_Assignment_
All that is wanted is an exact copy of the lines below, starting at the one that contains "How do I perform: Expand" and running to the end.

_The data_

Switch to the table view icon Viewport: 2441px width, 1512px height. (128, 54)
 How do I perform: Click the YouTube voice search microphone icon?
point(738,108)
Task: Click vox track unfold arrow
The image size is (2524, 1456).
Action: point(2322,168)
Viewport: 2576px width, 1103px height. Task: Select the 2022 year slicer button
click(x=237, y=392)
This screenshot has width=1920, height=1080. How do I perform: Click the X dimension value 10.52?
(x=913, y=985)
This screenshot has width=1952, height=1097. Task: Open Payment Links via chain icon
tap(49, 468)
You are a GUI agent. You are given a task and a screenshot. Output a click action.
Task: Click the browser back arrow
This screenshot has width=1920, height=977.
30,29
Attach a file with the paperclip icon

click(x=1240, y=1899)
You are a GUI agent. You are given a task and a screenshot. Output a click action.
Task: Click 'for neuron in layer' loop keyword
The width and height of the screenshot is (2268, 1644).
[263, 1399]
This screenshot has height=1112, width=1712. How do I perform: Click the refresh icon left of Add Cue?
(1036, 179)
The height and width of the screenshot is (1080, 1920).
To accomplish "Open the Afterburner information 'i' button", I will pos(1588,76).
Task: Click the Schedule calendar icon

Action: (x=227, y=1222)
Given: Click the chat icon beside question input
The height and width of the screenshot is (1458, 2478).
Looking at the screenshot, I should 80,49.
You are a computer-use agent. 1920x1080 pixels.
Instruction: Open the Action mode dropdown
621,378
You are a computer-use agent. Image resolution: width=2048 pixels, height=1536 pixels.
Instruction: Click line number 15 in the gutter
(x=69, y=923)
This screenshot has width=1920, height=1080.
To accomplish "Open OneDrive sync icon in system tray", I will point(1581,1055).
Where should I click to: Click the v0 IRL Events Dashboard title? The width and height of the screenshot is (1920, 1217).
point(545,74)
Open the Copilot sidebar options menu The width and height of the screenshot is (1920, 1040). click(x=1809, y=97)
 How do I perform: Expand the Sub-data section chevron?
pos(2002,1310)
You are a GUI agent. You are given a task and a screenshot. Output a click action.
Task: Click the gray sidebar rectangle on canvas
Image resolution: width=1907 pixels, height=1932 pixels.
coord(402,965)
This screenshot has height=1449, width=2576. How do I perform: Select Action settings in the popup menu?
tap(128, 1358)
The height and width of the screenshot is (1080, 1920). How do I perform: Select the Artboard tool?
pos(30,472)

_Response area_
 How do I perform: Expand the Sub-data section chevron?
pos(2002,1310)
You are a GUI agent. You are given a task and a screenshot. Output a click action.
Task: Click the gray sidebar rectangle on canvas
Image resolution: width=1907 pixels, height=1932 pixels.
coord(402,965)
This screenshot has height=1449, width=2576. How do I perform: Select Action settings in the popup menu?
tap(128, 1358)
The height and width of the screenshot is (1080, 1920). How do I perform: Select the Artboard tool?
pos(30,472)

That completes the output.